DESW began running daily clinics in the new Public Health Wales Screening Centre in Mountain Ash (Rhos House) at the beginning of July, with the building being officially opened by the Welsh Health Minister Eluned Morgan MS on the 15 August 2022.  To date, we have had very positive feedback from the participants and staff alike regarding the new screening space.  The venue comprises of four clinic rooms, which are regularly utilised by DESW, Newborn Hearing, and Abdominal Aortic Aneurysm Screening Programmes.  The location is ideally placed on the high street in Mountain Ash, which brings with it the benefit of enhanced accessibility with public transport stops (bus and train) in very close proximity. 

As well as focusing on recovery of screening clinic appointments, DESW has undertaken transformation work with a view to developing a Future Service Model for eye screening in Wales.  Project teams reviewed all aspects of the Programme and evaluated new ways of working.

 

Looking forward to the next screening year

This year, Welsh Government agreed a policy change, in accordance with an evidence-based decision from the UK National Screening Committee (UKNSC) that people with diabetes identified as being at low risk from diabetic retinopathy can be safely screened every two years. This is a change from the previous arrangements under which everyone with type 1 or type 2 diabetes aged 12 years or older was invited for screening annually. All UK countries’ screening programmes are in the process of implementing the same change.  Recommendations were presented to and agreed by the Wales Screening Committee (WSC), with a planned roll out of the new pathway to take place in the 1st quarter of 2023/24.  This new pathway will be known locally as the Low-Risk Recall Pathway (LRRP).  

A DESW implementation project team will oversee and organise the required stakeholder engagement, communication methods and materials, any staff training, and the IT system upgrade, in order to bring about this change successfully.

 

Headline statistics 

This report covers activity from April 2022 to March 2023 inclusive.
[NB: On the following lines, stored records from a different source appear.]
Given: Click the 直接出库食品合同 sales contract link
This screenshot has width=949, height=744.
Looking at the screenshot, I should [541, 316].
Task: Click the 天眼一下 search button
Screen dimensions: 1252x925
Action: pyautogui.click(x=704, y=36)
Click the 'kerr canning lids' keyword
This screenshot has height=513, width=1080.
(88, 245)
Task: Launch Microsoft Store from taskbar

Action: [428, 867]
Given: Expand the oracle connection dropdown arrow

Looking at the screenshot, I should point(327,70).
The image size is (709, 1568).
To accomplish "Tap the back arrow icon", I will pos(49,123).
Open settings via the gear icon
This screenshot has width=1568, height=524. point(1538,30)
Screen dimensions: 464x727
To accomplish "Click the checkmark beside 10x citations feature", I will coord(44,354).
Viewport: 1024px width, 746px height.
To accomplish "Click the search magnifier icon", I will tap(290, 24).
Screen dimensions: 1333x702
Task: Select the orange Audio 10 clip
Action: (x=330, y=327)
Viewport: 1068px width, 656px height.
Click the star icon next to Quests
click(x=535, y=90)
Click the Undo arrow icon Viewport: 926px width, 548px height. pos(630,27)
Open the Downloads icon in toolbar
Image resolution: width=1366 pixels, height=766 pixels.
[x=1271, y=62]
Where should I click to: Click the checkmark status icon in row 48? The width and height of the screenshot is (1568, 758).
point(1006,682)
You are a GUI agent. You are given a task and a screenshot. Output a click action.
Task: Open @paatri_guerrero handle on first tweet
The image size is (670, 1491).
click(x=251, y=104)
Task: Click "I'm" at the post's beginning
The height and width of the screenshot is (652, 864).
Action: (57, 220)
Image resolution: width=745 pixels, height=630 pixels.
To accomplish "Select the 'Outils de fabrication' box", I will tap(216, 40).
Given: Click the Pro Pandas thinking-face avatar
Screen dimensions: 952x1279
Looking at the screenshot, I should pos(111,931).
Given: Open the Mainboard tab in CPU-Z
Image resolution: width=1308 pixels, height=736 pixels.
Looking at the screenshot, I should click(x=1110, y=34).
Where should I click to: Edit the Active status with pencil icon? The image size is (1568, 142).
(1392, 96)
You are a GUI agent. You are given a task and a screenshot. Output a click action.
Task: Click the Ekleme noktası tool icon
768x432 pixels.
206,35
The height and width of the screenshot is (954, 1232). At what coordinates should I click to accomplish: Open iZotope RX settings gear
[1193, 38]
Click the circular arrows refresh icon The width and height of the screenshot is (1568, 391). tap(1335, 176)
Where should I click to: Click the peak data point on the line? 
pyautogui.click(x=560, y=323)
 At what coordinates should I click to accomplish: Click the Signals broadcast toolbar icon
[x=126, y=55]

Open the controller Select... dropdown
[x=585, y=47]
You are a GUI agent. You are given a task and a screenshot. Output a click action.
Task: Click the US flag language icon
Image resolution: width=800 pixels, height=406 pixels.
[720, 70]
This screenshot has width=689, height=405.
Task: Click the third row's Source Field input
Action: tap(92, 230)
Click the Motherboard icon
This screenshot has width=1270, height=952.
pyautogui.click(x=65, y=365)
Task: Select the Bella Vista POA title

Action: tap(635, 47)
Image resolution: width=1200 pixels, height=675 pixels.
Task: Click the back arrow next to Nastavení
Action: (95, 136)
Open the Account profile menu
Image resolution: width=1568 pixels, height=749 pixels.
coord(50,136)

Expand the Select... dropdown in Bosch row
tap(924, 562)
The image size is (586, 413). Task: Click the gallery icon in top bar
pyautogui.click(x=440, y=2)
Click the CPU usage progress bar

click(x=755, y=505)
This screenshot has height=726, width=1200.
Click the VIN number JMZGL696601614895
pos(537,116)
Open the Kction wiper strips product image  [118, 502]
  • Coverage of the programme was 31.5% within 12 months (on 31 March 2023).
     
  • The uptake rate of offered screening appointments was 81.9% (on 31 March 2023).
     
  • 15,490 additional referrals were received for people who were newly diagnosed with diabetes or newly registered with a GP in Wales.
     
  • 84,166 individuals were invited to attend eye screening.
     
  • 68,980 individuals attended eye screening clinics (including people who attended on more than one occasion).
     
  • 18% of those invited did not attend a DESW eye screening appointment.
     
  • DESW reported 63,611 screening results, including 4,039 (6.35%) reported as ‘inadequate’.
     
  • DESW identified the presence of some diabetic retinopathy in 14,424 individuals (22.68% of those screened).
     
  • 2,713 people (6.01% of those who received a screening result) were identified with potential sight threatening diabetic retinopathy and referred by DESW to Ophthalmology for specialist assessment.
     
  • Throughout 2022-23, screening coverage and recall waiting times were below standard, with variation in waiting times seen in different geographical areas.